» HOW TO COMPLETE THIS TASK: The answer is to be an exact copy of the lines below running from the line with "The width and height of the screenshot is (1013, 1001)." down to the line with "Task: Tap the", both ends included, and nothing more.

» EXERCISE DATA:
------------------------------------------------

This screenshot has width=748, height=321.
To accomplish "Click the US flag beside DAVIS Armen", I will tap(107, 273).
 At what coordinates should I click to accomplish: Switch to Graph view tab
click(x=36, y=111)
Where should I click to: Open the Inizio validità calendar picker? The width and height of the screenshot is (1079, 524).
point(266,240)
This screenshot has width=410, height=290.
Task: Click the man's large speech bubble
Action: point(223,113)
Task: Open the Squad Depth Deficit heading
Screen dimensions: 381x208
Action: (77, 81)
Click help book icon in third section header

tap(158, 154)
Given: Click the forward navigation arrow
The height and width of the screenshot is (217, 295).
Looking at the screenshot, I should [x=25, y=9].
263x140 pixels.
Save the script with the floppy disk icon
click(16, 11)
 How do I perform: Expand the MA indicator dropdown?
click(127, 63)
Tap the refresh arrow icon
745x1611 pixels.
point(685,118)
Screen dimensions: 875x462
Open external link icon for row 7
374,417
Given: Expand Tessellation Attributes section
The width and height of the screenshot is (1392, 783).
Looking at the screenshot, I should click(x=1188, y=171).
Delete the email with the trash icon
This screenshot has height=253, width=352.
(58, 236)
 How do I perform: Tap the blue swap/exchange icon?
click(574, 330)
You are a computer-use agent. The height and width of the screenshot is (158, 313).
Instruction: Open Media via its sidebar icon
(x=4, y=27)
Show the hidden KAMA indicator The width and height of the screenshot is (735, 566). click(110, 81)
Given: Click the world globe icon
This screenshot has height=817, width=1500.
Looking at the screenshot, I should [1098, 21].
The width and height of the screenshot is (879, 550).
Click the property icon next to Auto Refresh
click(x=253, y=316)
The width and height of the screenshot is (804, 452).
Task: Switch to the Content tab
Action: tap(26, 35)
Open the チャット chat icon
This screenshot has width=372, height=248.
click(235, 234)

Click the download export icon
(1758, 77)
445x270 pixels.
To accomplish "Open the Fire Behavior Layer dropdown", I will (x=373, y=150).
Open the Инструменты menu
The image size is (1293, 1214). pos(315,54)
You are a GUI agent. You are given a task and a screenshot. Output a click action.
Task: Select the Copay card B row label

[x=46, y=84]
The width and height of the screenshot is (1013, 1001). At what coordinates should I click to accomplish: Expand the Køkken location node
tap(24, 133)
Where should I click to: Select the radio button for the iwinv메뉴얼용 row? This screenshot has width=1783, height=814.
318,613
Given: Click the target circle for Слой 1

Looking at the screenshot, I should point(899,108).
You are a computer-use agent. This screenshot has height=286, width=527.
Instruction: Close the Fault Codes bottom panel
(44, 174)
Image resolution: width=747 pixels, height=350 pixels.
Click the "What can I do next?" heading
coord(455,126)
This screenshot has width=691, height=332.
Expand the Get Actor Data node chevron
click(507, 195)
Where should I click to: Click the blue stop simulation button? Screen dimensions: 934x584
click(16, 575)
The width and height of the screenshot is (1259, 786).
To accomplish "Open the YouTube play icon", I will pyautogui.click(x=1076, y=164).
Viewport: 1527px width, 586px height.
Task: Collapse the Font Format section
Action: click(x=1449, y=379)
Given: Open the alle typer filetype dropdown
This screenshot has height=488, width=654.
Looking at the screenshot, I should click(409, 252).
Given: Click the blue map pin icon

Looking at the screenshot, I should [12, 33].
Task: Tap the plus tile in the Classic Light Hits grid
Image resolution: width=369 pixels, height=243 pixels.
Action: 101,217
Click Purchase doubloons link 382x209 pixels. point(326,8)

------------------------------------------------

» REPLY:
The width and height of the screenshot is (1013, 1001). At what coordinates should I click to accomplish: Expand the Køkken location node
tap(24, 133)
Where should I click to: Select the radio button for the iwinv메뉴얼용 row? This screenshot has width=1783, height=814.
318,613
Given: Click the target circle for Слой 1

Looking at the screenshot, I should point(899,108).
You are a computer-use agent. This screenshot has height=286, width=527.
Instruction: Close the Fault Codes bottom panel
(44, 174)
Image resolution: width=747 pixels, height=350 pixels.
Click the "What can I do next?" heading
coord(455,126)
This screenshot has width=691, height=332.
Expand the Get Actor Data node chevron
click(507, 195)
Where should I click to: Click the blue stop simulation button? Screen dimensions: 934x584
click(16, 575)
The width and height of the screenshot is (1259, 786).
To accomplish "Open the YouTube play icon", I will pyautogui.click(x=1076, y=164).
Viewport: 1527px width, 586px height.
Task: Collapse the Font Format section
Action: click(x=1449, y=379)
Given: Open the alle typer filetype dropdown
This screenshot has height=488, width=654.
Looking at the screenshot, I should click(409, 252).
Given: Click the blue map pin icon

Looking at the screenshot, I should [12, 33].
Task: Tap the plus tile in the Classic Light Hits grid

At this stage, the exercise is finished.